Come on, sing it with me: “DUN dun dun-dun-DUN dun dun-dun-DUN dun...” Is there anyone who watched Game Of Thrones who didn’t immediately absorb the opening credits into their DNA? Hell, forget Ramin Djawadi’s exhilarating and iconic theme song for a second (yeah, right, good luck with that), and let’s just focus on that fantastic animation sequence. Spanning Westeros and beyond, the journey across George R.R. Martin’s inventive landscape conveys the stunning breadth and scope of the world via some of the coolest damn animated castles and kingdoms ever dreamed up. Rendered like a Rube Goldberg version of a fantasy role-playing map, the heliocentric sphere not only gives you the actors’ names alongside the family crest of their characters, but the beautifully orchestrated locations change season to season—and even episode to episode—based on the places we’re about to see. It’s one of the best title sequences in the history of television. Great, now I have to cue it up again.

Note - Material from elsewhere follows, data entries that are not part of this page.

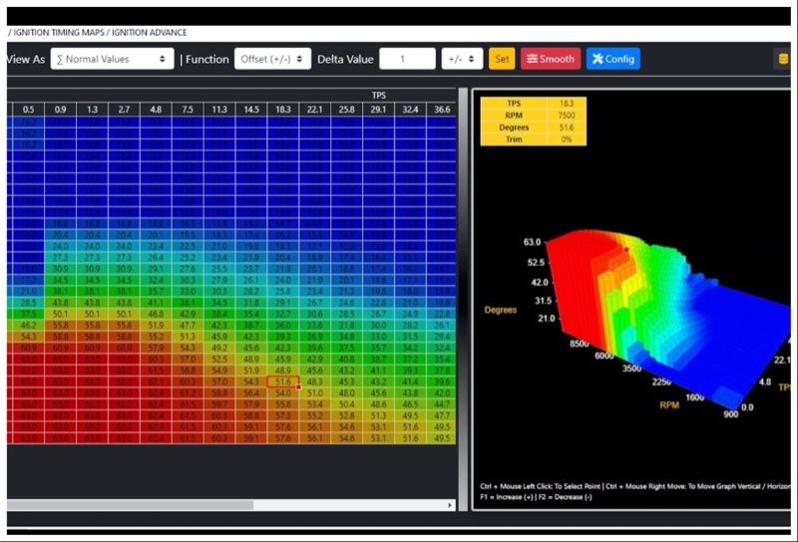Viewport: 798px width, 542px height.
Task: Select the highlighted 51.6 cell in the table
Action: tap(283, 382)
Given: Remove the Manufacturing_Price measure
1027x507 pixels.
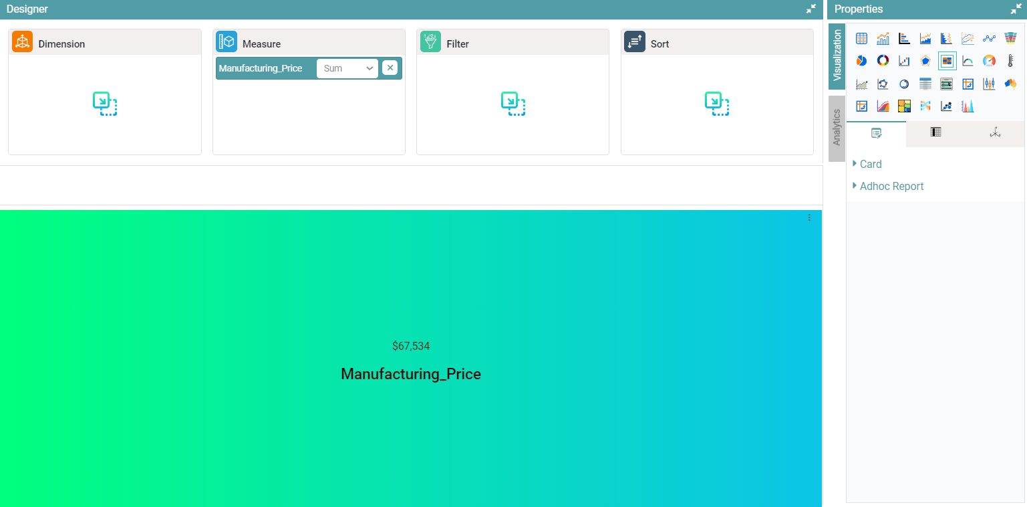Looking at the screenshot, I should pos(390,68).
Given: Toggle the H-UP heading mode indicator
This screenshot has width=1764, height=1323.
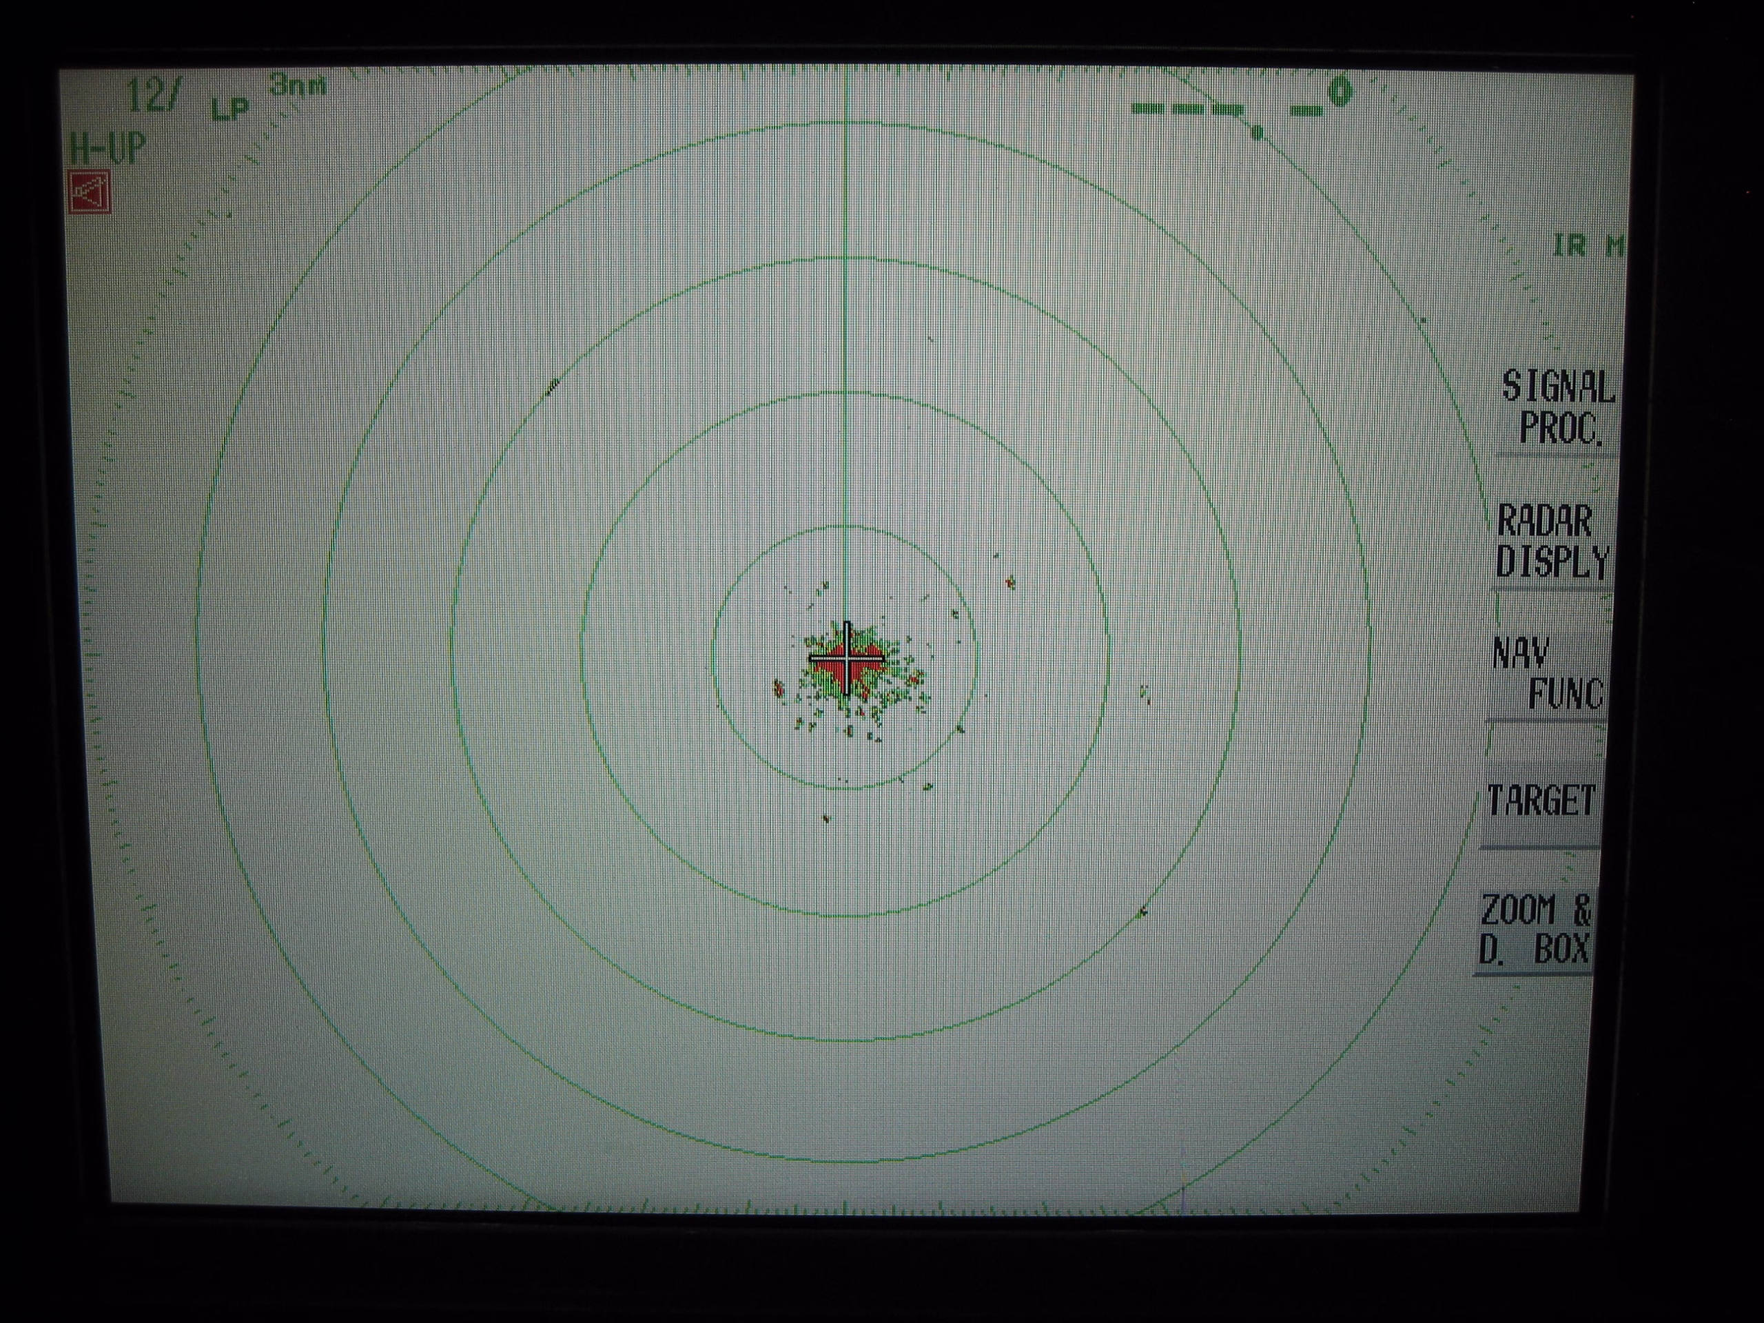Looking at the screenshot, I should 108,149.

Sure, there are only nine episodes, but I never miss the dynamic opening to FX on Hulu’s Mrs. America. The credits use the infectious and dramatic notes of Walter Murphy’s 1976 disco hit “A Fifth Of Beethoven” (based on Beethoven’s Fifth Symphony) to score the period-appropriate animation, which kicks off with a disco ball sending out rainbows of color that transform into activists, which then transform into Phyllis Schlafly’s lines of pie-baking anti-ERA warriors. The credits continue to show both sides of the debate, an excited bus full of feminists crossing Equal Rights Amendment battlegrounds like Springfield, Illinois—highlighting iconography like the female symbol, a cross, and a torch—only to morph into showing the ERA itself getting vacuumed up by Schlafly’s army of housewives. And it all happens in exactly a minute, a perfect intro into the hypnotic legislative labyrinth of the show itself.
Throughout its six-season run, BoJack Horseman used its opening credits to exceptionally comedic, often devastating effect. Against the wails of the late Ralph Carney’s saxophone, the credits flashed through scenes from the protagonist’s life, from Diane looking in from the outside to the sets of Secretariat and Philbert, teasing big developments in the latest batch of episodes. So despite whatever cliffhanger, emotional or otherwise, the previous episode or season might have wrapped on, these opening moments were never to be skipped. But it was never just about gleaning new info for what lay ahead—the intro to Raphael Bob-Waksberg’s acclaimed animated series was always its own rumination on BoJack’s dissolute existence, which is why it demands to be watched even on rewatch. BoJack Horseman might also be the only show with must-see end credits.